• **Task to carry out**
Could you copy every line of the data that contains the word "computer"?

• **Record excerpts**
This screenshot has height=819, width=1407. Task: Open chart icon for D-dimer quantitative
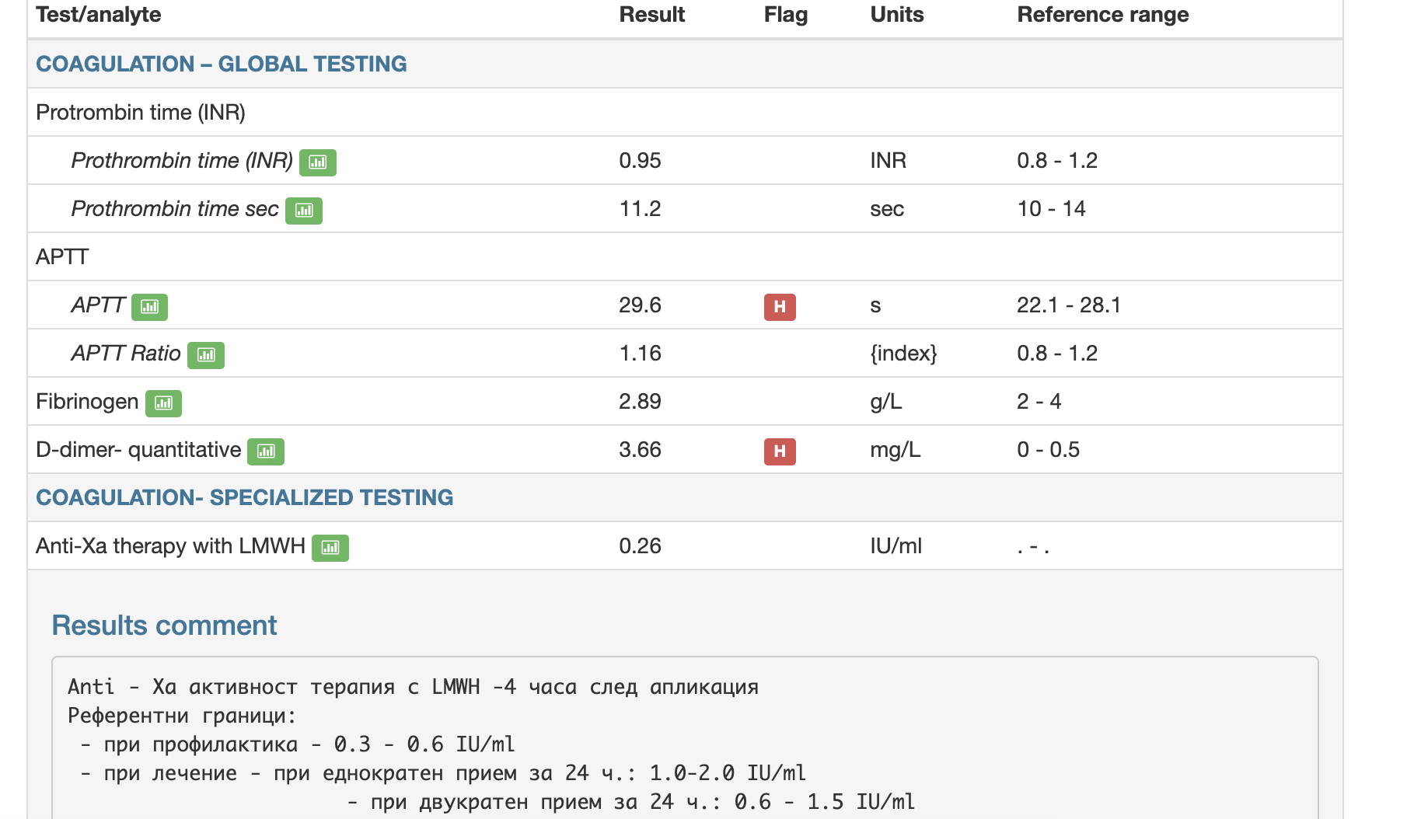266,451
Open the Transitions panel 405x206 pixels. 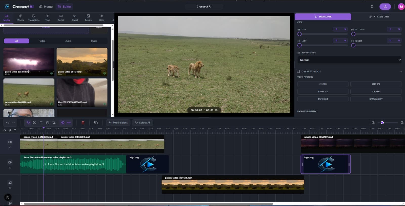(x=34, y=17)
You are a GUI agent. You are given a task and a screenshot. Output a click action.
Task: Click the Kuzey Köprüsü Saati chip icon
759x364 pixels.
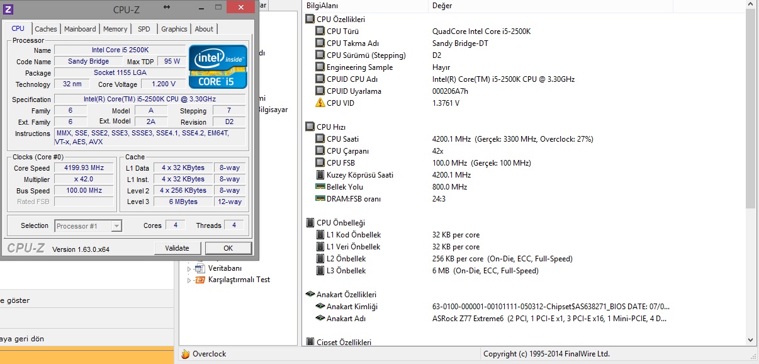319,175
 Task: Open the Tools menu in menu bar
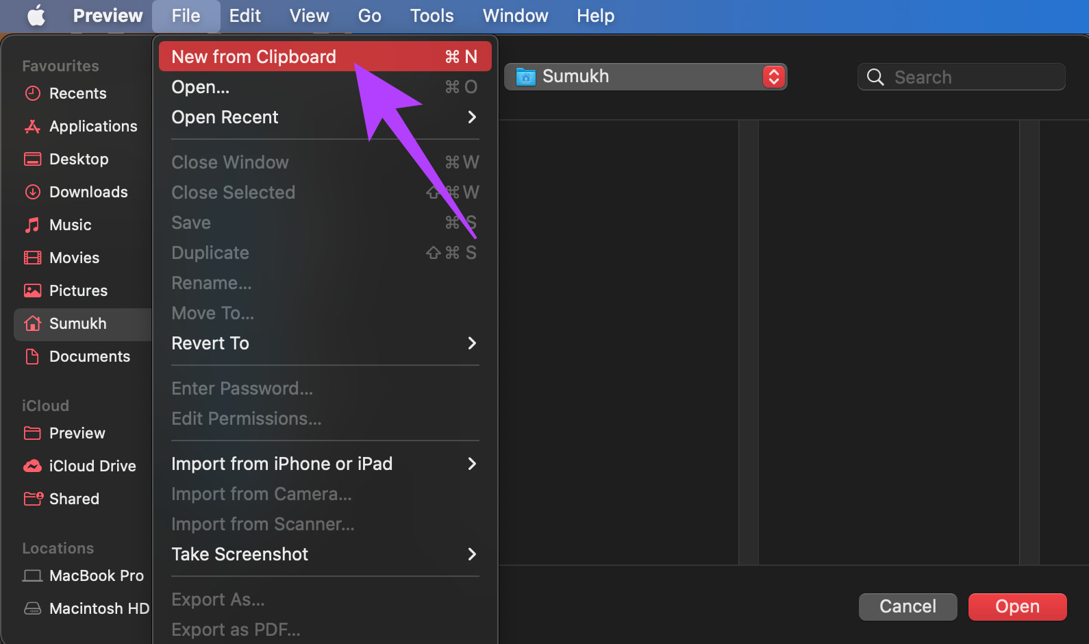pyautogui.click(x=431, y=16)
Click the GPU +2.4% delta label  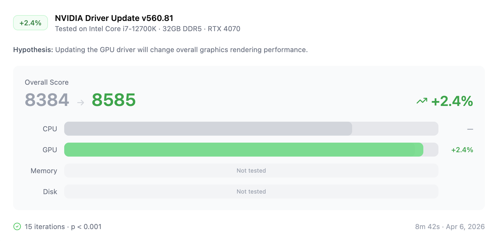pos(462,150)
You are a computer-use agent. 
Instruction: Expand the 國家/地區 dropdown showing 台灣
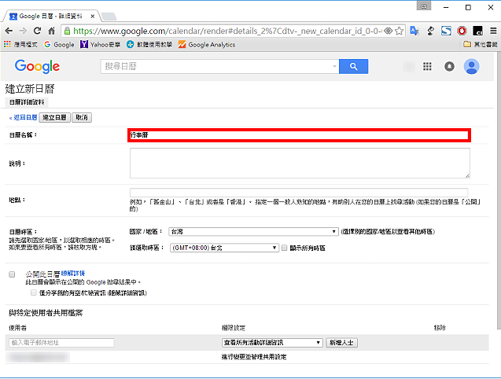pyautogui.click(x=253, y=231)
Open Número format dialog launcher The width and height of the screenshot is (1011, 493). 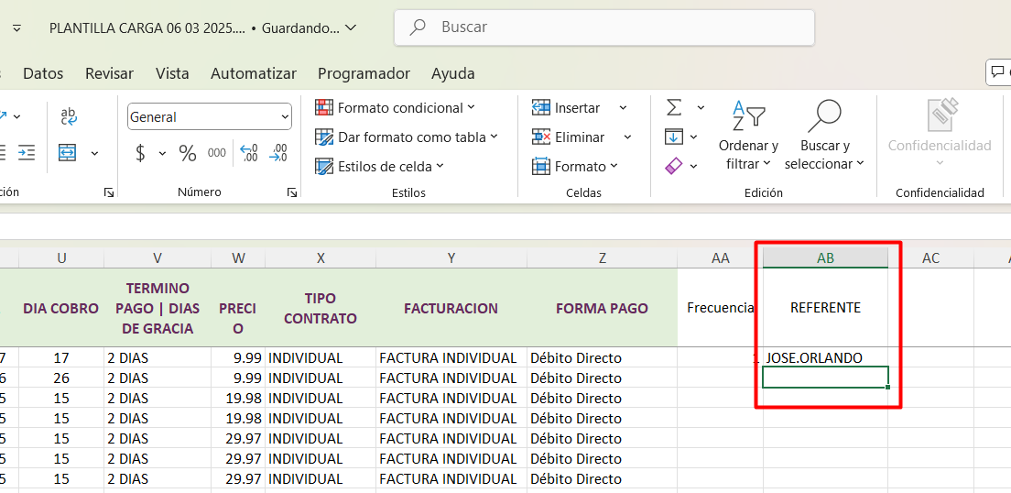(x=291, y=192)
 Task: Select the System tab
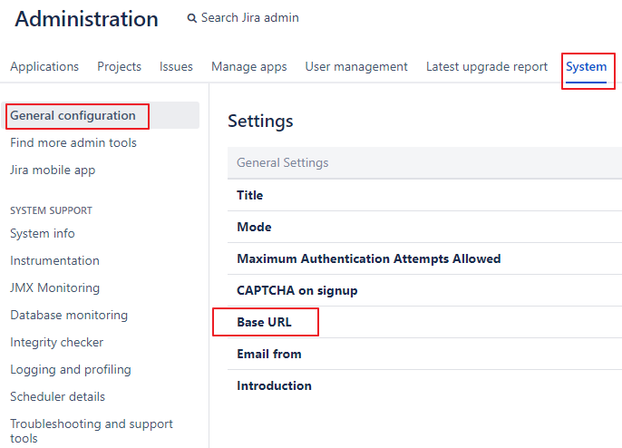[586, 66]
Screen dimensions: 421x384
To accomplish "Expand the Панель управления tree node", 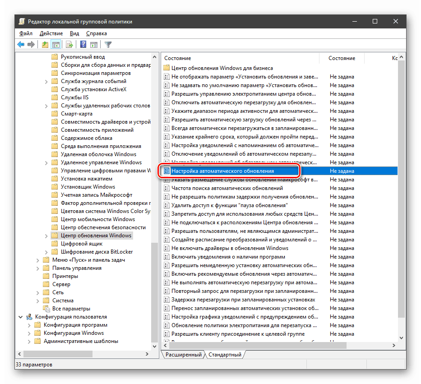I will (38, 268).
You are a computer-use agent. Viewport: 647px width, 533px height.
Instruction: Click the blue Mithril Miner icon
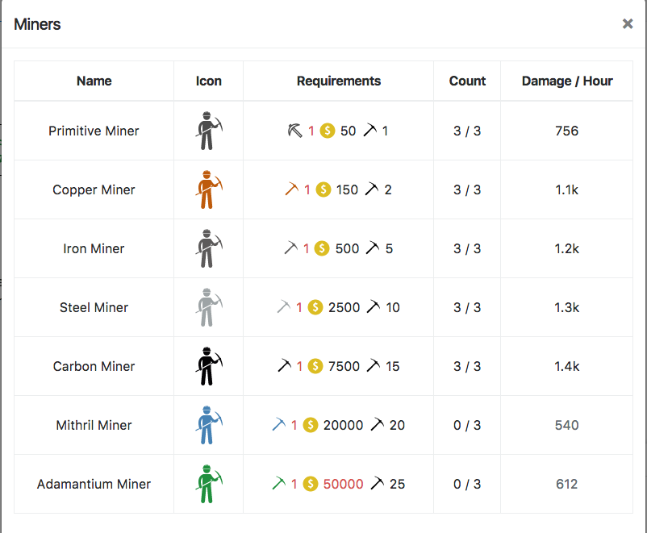(208, 425)
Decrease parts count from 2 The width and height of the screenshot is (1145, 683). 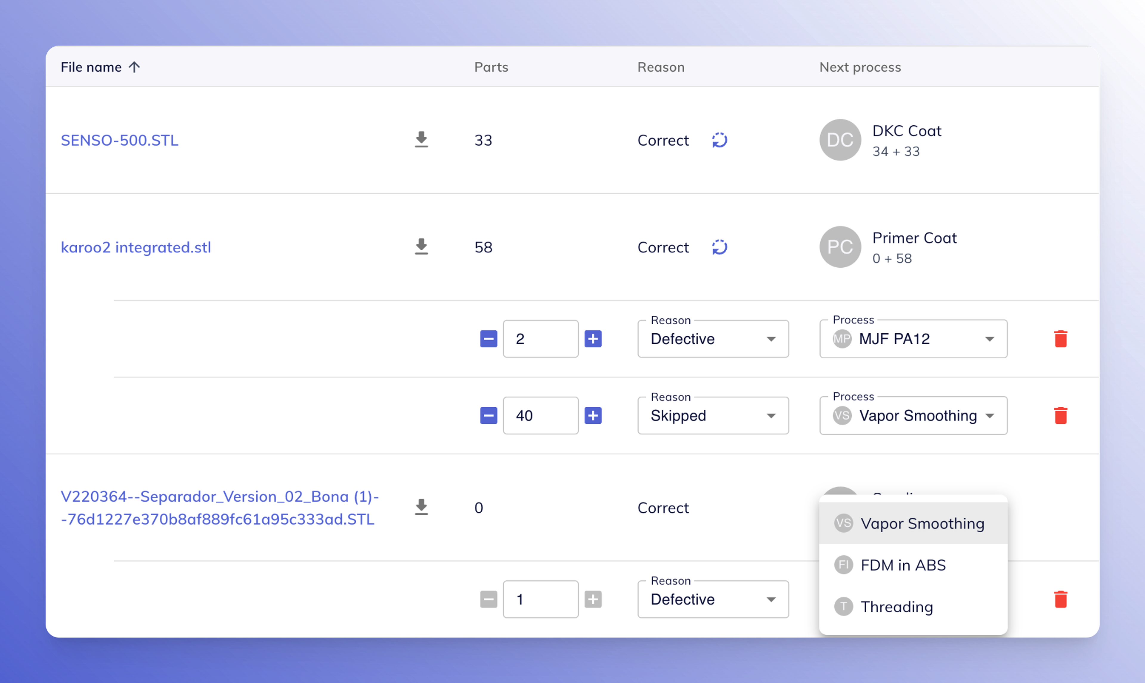tap(488, 339)
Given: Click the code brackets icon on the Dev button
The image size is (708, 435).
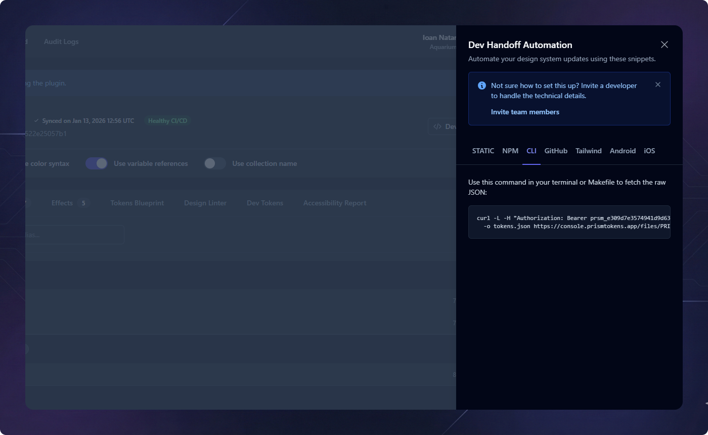Looking at the screenshot, I should [437, 126].
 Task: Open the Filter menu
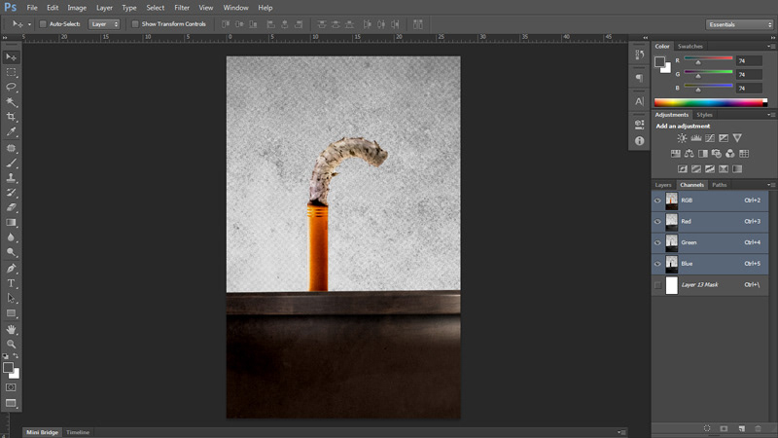(x=182, y=8)
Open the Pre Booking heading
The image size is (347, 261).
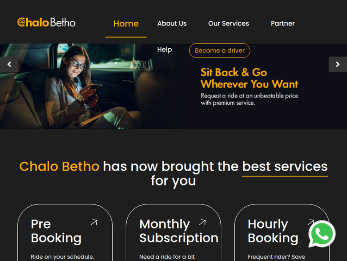(x=56, y=231)
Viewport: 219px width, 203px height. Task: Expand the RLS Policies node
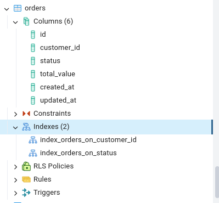click(x=15, y=167)
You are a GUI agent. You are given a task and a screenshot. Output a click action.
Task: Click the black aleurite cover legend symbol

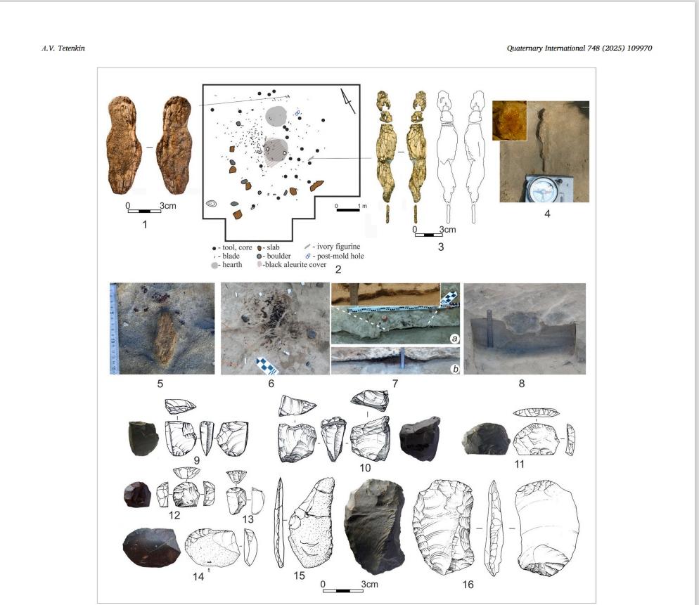(260, 265)
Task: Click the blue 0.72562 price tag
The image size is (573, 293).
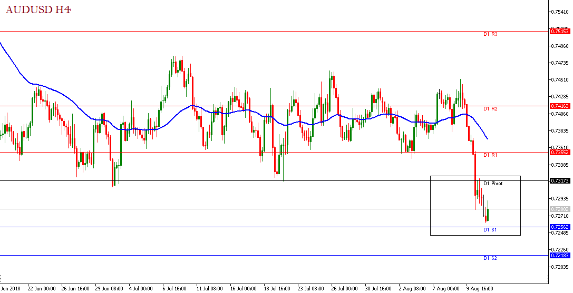Action: [x=559, y=227]
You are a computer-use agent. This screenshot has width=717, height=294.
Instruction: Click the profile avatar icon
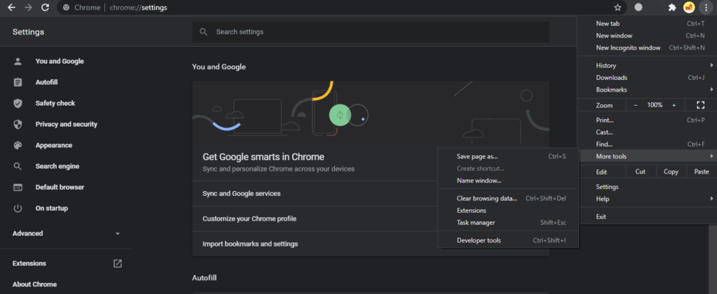pyautogui.click(x=689, y=7)
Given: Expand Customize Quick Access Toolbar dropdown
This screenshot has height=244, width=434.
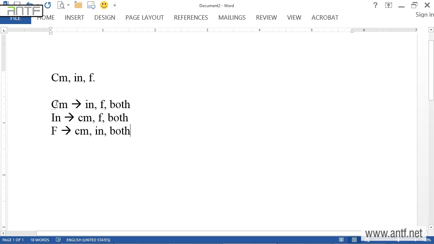Looking at the screenshot, I should [115, 5].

• **Solution to this problem**
You are a computer-use agent. 
You are a computer-use agent. Viewport: 647px width, 533px height.
You are a computer-use agent. This screenshot has width=717, height=294.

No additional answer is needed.